Çağdaşlık, bilimsellik, gelişmişlik bu işte. Arap ülkelerinden pek ses çıkmayışına şaşmadım...
TV'de izlemişsinizdir: İsrail ekibi mi Yunan ekibi miydi, yıkıntılardan kurtardıkları çocuğumuzun çevresindeki sevinç alkışları karşısında kurtarıcının gözyaşlarındaki büyüklük, evrensel insan sıcaklığından başka neydi ki?...
Türkiye deprem bölgesinde. Depremle yaşamayı bunca yıldır öğrenemediğimize yanılmaz mı? Bu başıboşluk, bu vurdumduymazlık, bu denetimsizlik, bu doymak bilmeyen kâr hırsı, biraz parası olanın hesapsız kitapsız yapılarla karşımıza çıkmaları... yok mu? Ya sana, ya bana, ya size ne demeli? Ayakkabı, çorap, fanila, gömlek, kravat, şort, yumurta, domates, peynir... alırken titizlendiğimizin yarısı kadar daire alırken titizlenmiyorsak, yapının rengine, camına, çerçevesine, konumuna, içindeki eşyasına gösterdiğimiz titizliği temeline, kolonuna, demirine, çimentosuna, kumuna göstermiyorsak yapıyı yapan-satan ne yapsın...
Neden bu denli safız, neden bu denli bilimden, bilimsellikten uzağız Oysa her şeyin hesabını kitabını ortaya koyuyor bilim. Türkiye'yi bilim ülkesi, insanlarımızı, yirmi dört saatini bilimsel sonuçlara göre değerlendiren, ona göre yaşamını kuranlar olarak görme düşüncesiyle yaşamı boyunca çalışan ATATÜRK, "Hayatta gerçek yol gösterici bilimdir. Bilimden, fenden başka yol gösterici bulmak yıkımdır..." derken, bizim ona acı vermemiz yakışır mı?...
Deprem sözcüğünü hangi anlamda alırsanız alın. Toplumumuz bir çok deprem yaşadı, yaşıyor, yaşayacak... Eksikliklerimizi depremden depreme dile getirme, sonradan da unutup gitme yerine şöyle gerçekten Batılı gibi bilimselliği yaşam biçimine dönüştürmenin, yediden yetmişe kendimizi özeleştiri süzgecinden geçirip yıpranmış, eskimiş, çürümüş, köhnemiş yanımızı temizlemenin yolunu bulmalıyız...."

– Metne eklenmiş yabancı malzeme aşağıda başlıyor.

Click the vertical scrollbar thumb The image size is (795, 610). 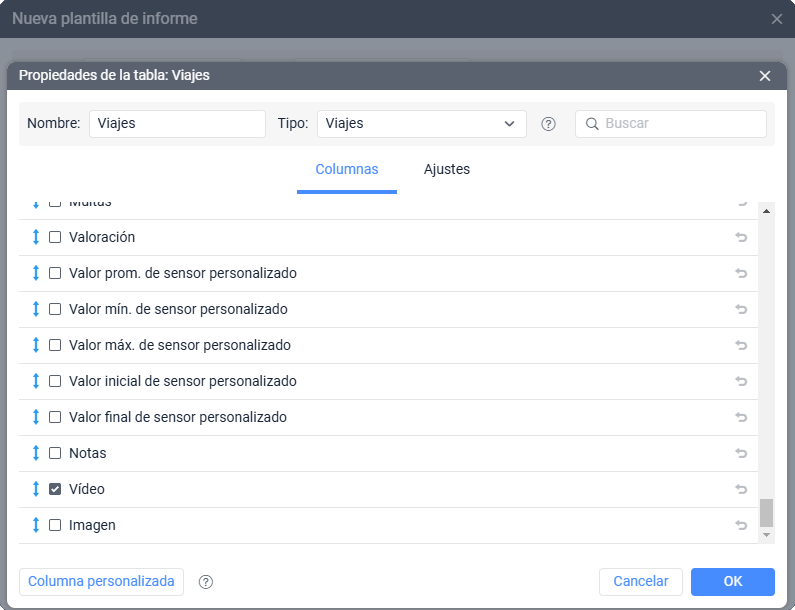click(766, 512)
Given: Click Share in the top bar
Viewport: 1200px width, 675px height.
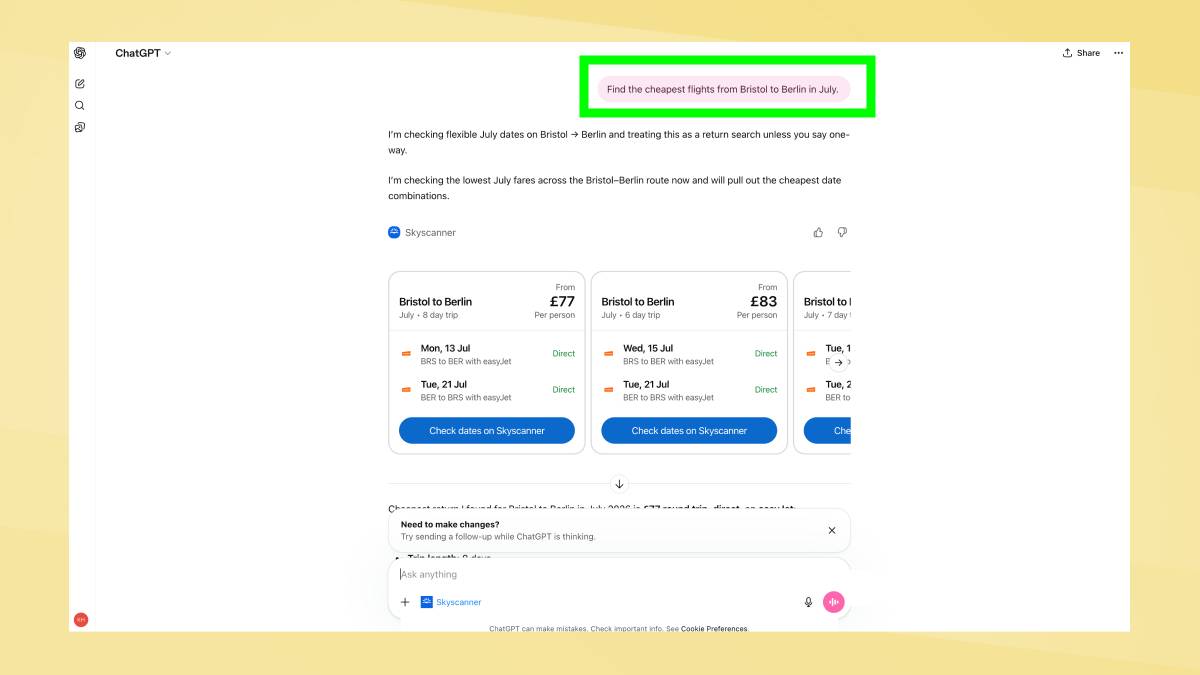Looking at the screenshot, I should [1081, 53].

Yıllar önce yazmışım. Gölcük depremi izlenimlerini... Bunca yıl geçmiş aradan "yıkıntı", "enkaz", "ölüm", "kurtulma", "Acı", "gözyaşı" "ağıt", "çadır", "aşevi", "çorba", "göç"... açısından, "binlerce yurttaşımızın ölümü" açısından değişme, gelişme olmamış. Bilimin yol göstericiliği alaya alınmış neredeyse... Bunca yıl içinde acımasızca "arsa", "lüks daire", "kar üstüne kar", "rant üstüne rant", "imar affı üstüne imar affı" milyonlarca kez kullanılmış iletişim araçlarında... "Gösterişli konut görünümlü" ölüm, ölüm tuzakları satılmış, pazarlanmış...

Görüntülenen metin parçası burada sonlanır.